## TEXTE DE RÉFÉRENCE

La conservation des moyens nécessaires pour l’exécution de la gamme complète des missions de l’OTAN, le développement de l’unité stratégique et les principes de solidarité entre pays alliés ainsi que le partage équitable des rôles, des risques et des responsabilités liés à la défense commune, permettront à l’Alliance de faire face, dans l’unité, aux nouveaux défis qui l’interpellent.
L’OTAN devra conserver les capacités militaires nécessaires pour l’exécution de la gamme complète de ses missions. Les principes de solidarité entre pays alliés et l’unité stratégique restent primordiaux pour l’accomplissement de telles missions. Les forces de l’Alliance doivent sauvegarder l’efficacité militaire et la liberté d’action de l’OTAN. La sécurité est indivisible : une attaque contre l’un d’eux est une attaque contre tous. En ce qui concerne la défense collective aux termes de l’article 5 du traité de Washington, les forces combinées de l’Alliance doivent être capables de décourager toute agression partielle dirigée contre elle, d’arrêter la progression d’un agresseur aussi loin à l’avant que possible, si une attaque devait néanmoins se produire et d’assurer l’indépendance politique et l’intégrité territoriale de ses Etats membres. Elles doivent également être prêtes à contribuer à la prévention des conflits et à conduire des opérations de réponse aux crises ne répondant pas de l’article 5. Les forces de l’Alliance ont un rôle essentiel à jouer pour promouvoir la compréhension et la coopération de ses partenaires, notamment en les aidant à se préparer à une participation potentielle à des opérations de maintien de la paix dont l’OTAN en dirigerait le commandement. Ainsi, elles contribuent à la préservation de la paix, à la sauvegarde des intérêts de sécurité communs des membres de l’Alliance et au maintien de la sécurité et de la stabilité de la région euro-atlantique. En décourageant l’usage d’armes NBC, elles contribuent aux efforts de l’OTAN visant à prévenir la prolifération de ces armes et de leurs vecteurs.
Le partage équilibre des rôles, des risques et des responsabilités, liés à la défense commune est indispensable à la réalisation des objectifs de l’OTAN. La présence de forces conventionnelles et de forces nucléaires américaines en Europe reste essentielle pour dissuader toute forme d’agression contre l’un des pays membres, et garantit par la même occasion la sécurité de ce continent qui est indissociablement liée à celle de l’Amérique du Nord. L’OTAN est donc viable que si ces deux continents visent le même objectif et coordonnent du coût leurs actions ; d’ailleurs les alliés nord américains ne cessent d’apporter une contribution à l’OTAN en mettant à sa disposition des forces militaires pour l’accomplissement de ses missions en contribuant dans un contexte plus large à la paix et à la sécurité internationales et en fournissant des installations d’entraînement uniques disponibles sur le continent nord américain.

## CONSIGNES DE TRAVAIL
(1) Répondez à ces questions d'après le texte sur l'OTAN :
(a) À quel article du traité de Washington la défense collective est-elle rattachée ?
(b) Quelles forces américaines présentes en Europe sont jugées essentielles pour dissuader toute agression contre un pays membre ?
(c) Quel type d'installations les alliés nord-américains fournissent-ils ?
(2) Recopiez le passage du texte sur l'OTAN qui commence par « La conservation des » et se poursuit jusqu'à « défis qui l’interpellent. ».
Les matériaux qui suivent sont indépendants du texte.

## MATÉRIAUX FOURNIS

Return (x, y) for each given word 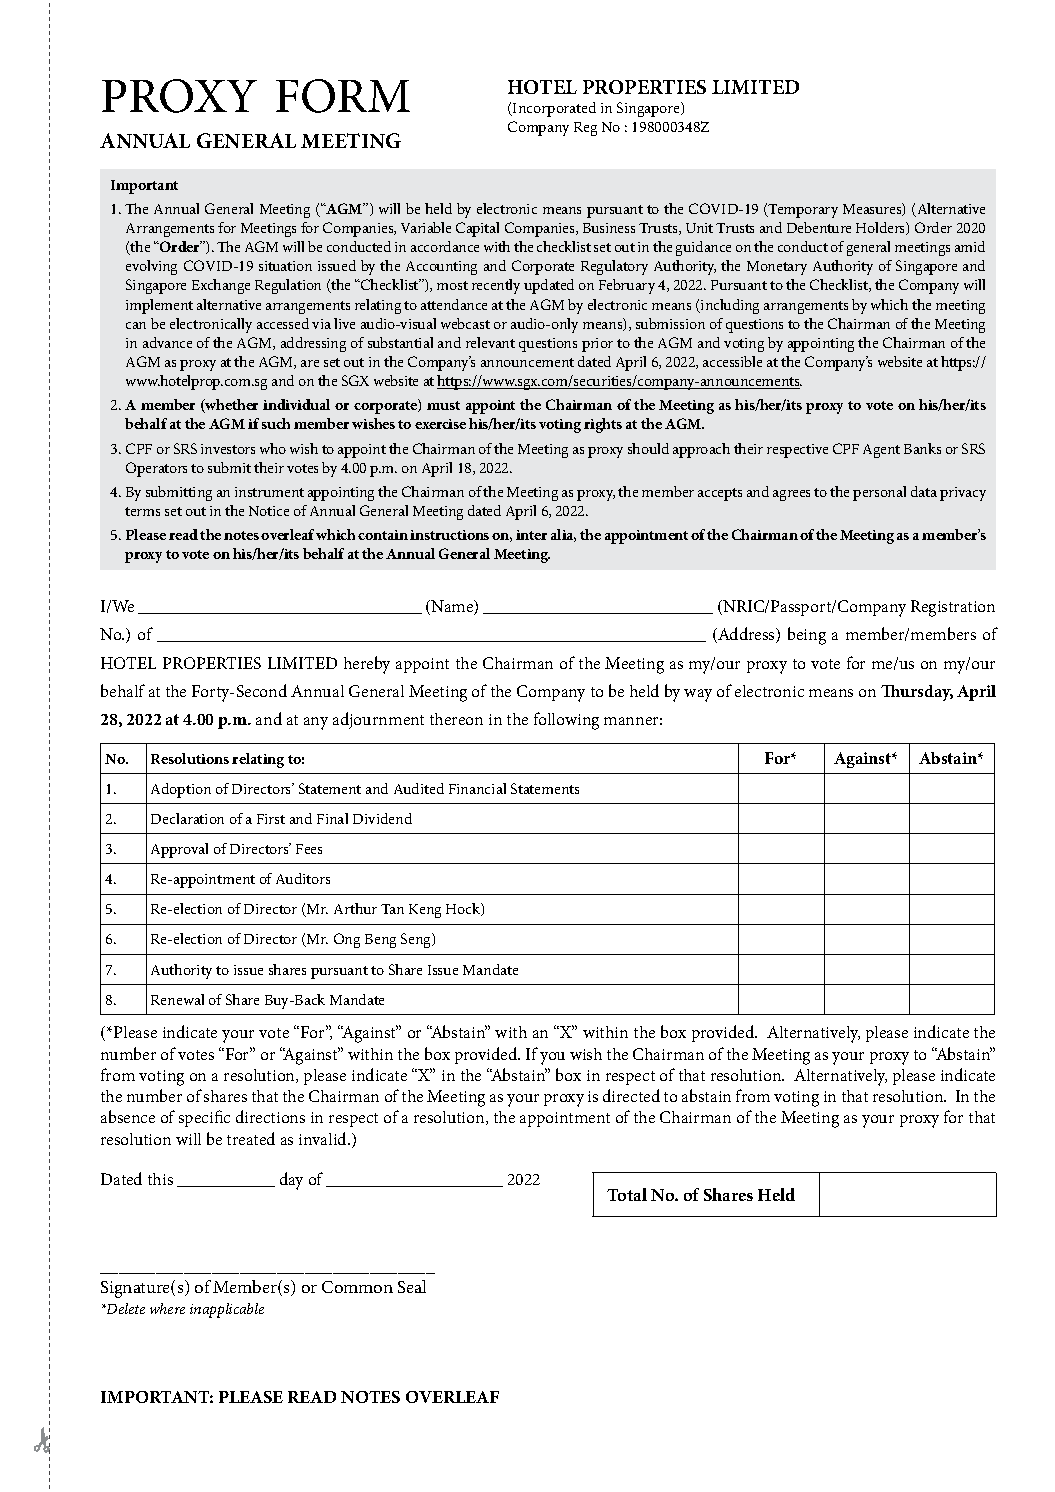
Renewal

## RÉSULTATS
(1)
(a) L'article 5.
(b) Les forces conventionnelles et les forces nucléaires américaines.
(c) Des installations d'entraînement uniques disponibles sur le continent nord-américain.

(2)
La conservation des moyens nécessaires pour l’exécution de la gamme complète des missions de l’OTAN, le développement de l’unité stratégique et les principes de solidarité entre pays alliés ainsi que le partage équitable des rôles, des risques et des responsabilités liés à la défense commune, permettront à l’Alliance de faire face, dans l’unité, aux nouveaux défis qui l’interpellent.